* WORK TO DO
Swap "At what coordinates should I click to accomplish" for "Where should I click to do" everywhere it occurs in the material below, and leave every other part as it is.

[Stored data]

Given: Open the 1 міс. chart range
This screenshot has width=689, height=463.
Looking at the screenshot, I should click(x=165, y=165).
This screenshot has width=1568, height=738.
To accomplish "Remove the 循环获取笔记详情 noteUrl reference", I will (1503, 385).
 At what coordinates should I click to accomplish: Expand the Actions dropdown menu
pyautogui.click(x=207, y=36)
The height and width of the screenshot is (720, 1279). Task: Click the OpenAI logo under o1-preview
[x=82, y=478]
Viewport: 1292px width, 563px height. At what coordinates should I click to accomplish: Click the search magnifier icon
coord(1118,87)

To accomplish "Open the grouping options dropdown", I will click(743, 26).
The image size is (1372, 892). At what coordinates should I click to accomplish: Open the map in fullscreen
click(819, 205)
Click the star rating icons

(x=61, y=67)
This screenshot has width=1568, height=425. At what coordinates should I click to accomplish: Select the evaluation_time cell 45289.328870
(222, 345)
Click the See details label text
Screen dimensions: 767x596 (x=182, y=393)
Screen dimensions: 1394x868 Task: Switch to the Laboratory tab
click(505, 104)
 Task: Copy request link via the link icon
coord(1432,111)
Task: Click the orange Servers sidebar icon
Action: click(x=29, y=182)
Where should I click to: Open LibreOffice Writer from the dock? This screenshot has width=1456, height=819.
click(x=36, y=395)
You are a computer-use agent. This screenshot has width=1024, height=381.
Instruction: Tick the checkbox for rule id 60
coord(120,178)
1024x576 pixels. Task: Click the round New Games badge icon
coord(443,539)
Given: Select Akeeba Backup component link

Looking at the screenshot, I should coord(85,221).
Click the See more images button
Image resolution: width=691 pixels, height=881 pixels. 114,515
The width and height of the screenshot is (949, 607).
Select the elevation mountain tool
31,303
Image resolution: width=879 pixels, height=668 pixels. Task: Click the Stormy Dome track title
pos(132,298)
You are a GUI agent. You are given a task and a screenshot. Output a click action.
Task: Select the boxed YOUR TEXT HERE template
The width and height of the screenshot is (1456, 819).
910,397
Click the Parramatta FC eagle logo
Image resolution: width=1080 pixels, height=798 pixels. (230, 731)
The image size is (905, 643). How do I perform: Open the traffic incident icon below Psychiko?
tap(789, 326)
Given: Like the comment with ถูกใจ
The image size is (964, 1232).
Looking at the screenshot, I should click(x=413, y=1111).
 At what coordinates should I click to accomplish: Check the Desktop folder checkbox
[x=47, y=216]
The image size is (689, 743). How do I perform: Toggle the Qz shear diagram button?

* ANSWER
Given: Open the 1 міс. chart range
This screenshot has width=689, height=463.
Looking at the screenshot, I should click(x=165, y=165).
This screenshot has width=1568, height=738.
To accomplish "Remove the 循环获取笔记详情 noteUrl reference", I will (1503, 385).
 Where should I click to do: Expand the Actions dropdown menu
pyautogui.click(x=207, y=36)
The height and width of the screenshot is (720, 1279). Task: Click the OpenAI logo under o1-preview
[x=82, y=478]
Viewport: 1292px width, 563px height. Where should I click to do: Click the search magnifier icon
coord(1118,87)

To accomplish "Open the grouping options dropdown", I will click(743, 26).
The image size is (1372, 892). Where should I click to do: Open the map in fullscreen
click(819, 205)
Click the star rating icons

(x=61, y=67)
This screenshot has width=1568, height=425. Where should I click to do: Select the evaluation_time cell 45289.328870
(222, 345)
Click the See details label text
Screen dimensions: 767x596 (x=182, y=393)
Screen dimensions: 1394x868 Task: Switch to the Laboratory tab
click(505, 104)
 Task: Copy request link via the link icon
coord(1432,111)
Task: Click the orange Servers sidebar icon
Action: click(x=29, y=182)
Where should I click to: Open LibreOffice Writer from the dock? This screenshot has width=1456, height=819.
click(x=36, y=395)
You are a computer-use agent. This screenshot has width=1024, height=381.
Instruction: Tick the checkbox for rule id 60
coord(120,178)
1024x576 pixels. Task: Click the round New Games badge icon
coord(443,539)
Given: Select Akeeba Backup component link

Looking at the screenshot, I should coord(85,221).
Click the See more images button
Image resolution: width=691 pixels, height=881 pixels. 114,515
The width and height of the screenshot is (949, 607).
Select the elevation mountain tool
31,303
Image resolution: width=879 pixels, height=668 pixels. Task: Click the Stormy Dome track title
pos(132,298)
You are a GUI agent. You are given a task and a screenshot. Output a click action.
Task: Select the boxed YOUR TEXT HERE template
The width and height of the screenshot is (1456, 819).
910,397
Click the Parramatta FC eagle logo
Image resolution: width=1080 pixels, height=798 pixels. (230, 731)
The image size is (905, 643). How do I perform: Open the traffic incident icon below Psychiko?
tap(789, 326)
Given: Like the comment with ถูกใจ
The image size is (964, 1232).
Looking at the screenshot, I should click(x=413, y=1111).
 Where should I click to do: Check the Desktop folder checkbox
[x=47, y=216]
The image size is (689, 743). How do I perform: Toggle the Qz shear diagram button?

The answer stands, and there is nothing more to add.